Além das consequências diretas à saúde, a indústria do tabaco tem um impacto ambiental significativo. A cadeia produtiva do tabaco, desde o cultivo até a produção e descarte dos resíduos, exerce uma pressão profunda sobre os ecossistemas e recursos naturais do planeta. A OMS enfatiza essa questão, alertando que o impacto ambiental associado ao tabaco é extenso e crescente.
O estudo do IHME também revela que, entre os homens, o tabaco é o principal fator de risco para mortes, somando 5,59 milhões de casos apenas em 2023. Entre as mulheres, esse número chega a 1,77 milhão, o que representa uma crescente preocupação com o aumento do consumo entre esse grupo. O Egito se destaca como o país mais afetado, com aumentos alarmantes nas taxas de mortalidade associadas ao tabaco.
Em resposta aos desafios impostos pelo tabaco e novos produtos de nicotina, como os cigarros eletrônicos, a OMS propõe estratégias voltadas para a redução do consumo, incluindo aumento de impostos e requisitos para advertências nas embalagens. No Brasil, as taxas associadas às doenças relacionadas ao tabaco representam um impacto econômico significativo, com perdas anuais estimadas em R$ 153 bilhões.

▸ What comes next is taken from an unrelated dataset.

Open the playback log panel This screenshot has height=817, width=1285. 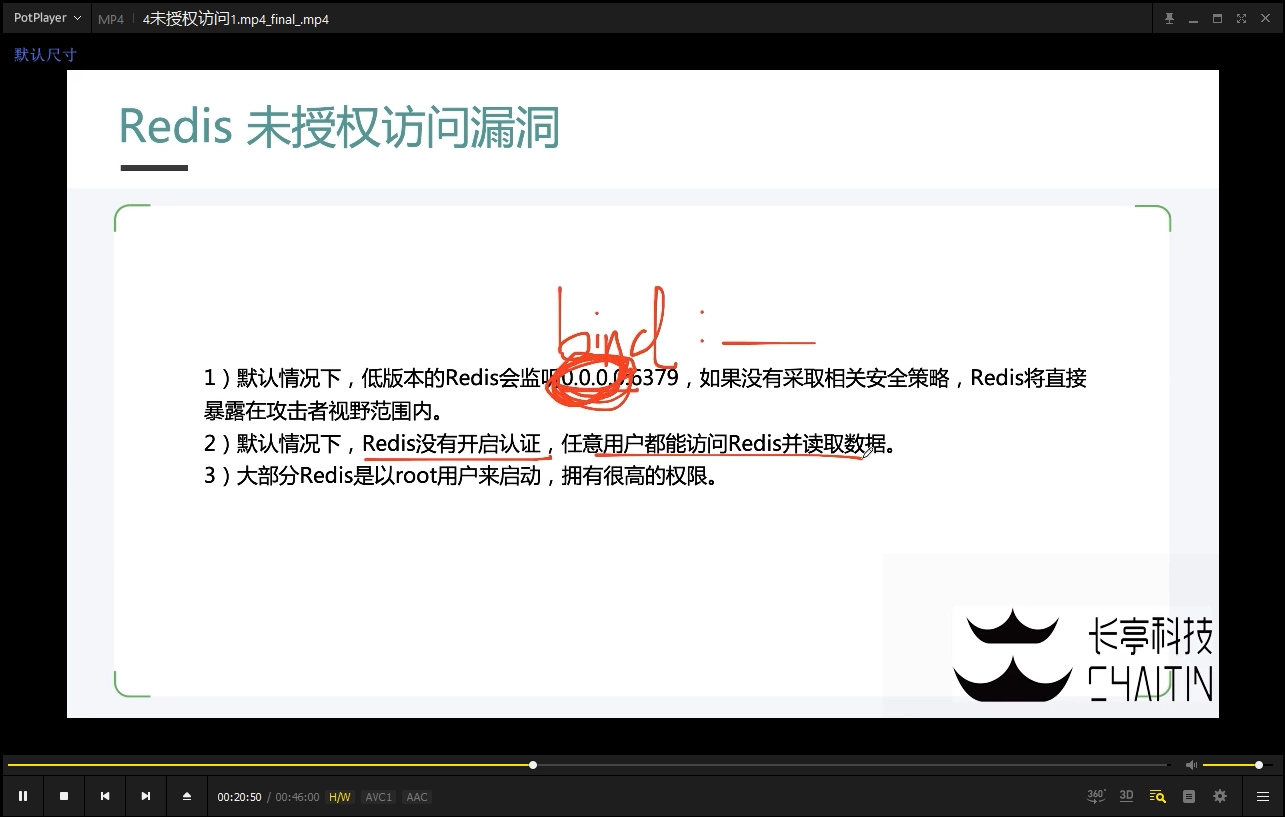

Dentre as doenças causadas pelo tabagismo, o câncer de pulmão é uma das mais letais, com 80% a 90% dos casos atribuídos ao consumo de cigarros. Outras complicações de saúde, como acidentes vasculares cerebrais e doenças cardíacas, também estão fortemente ligadas ao uso do tabaco, revelando a necessidade urgente de ações efetivas para combater esse problema de saúde pública.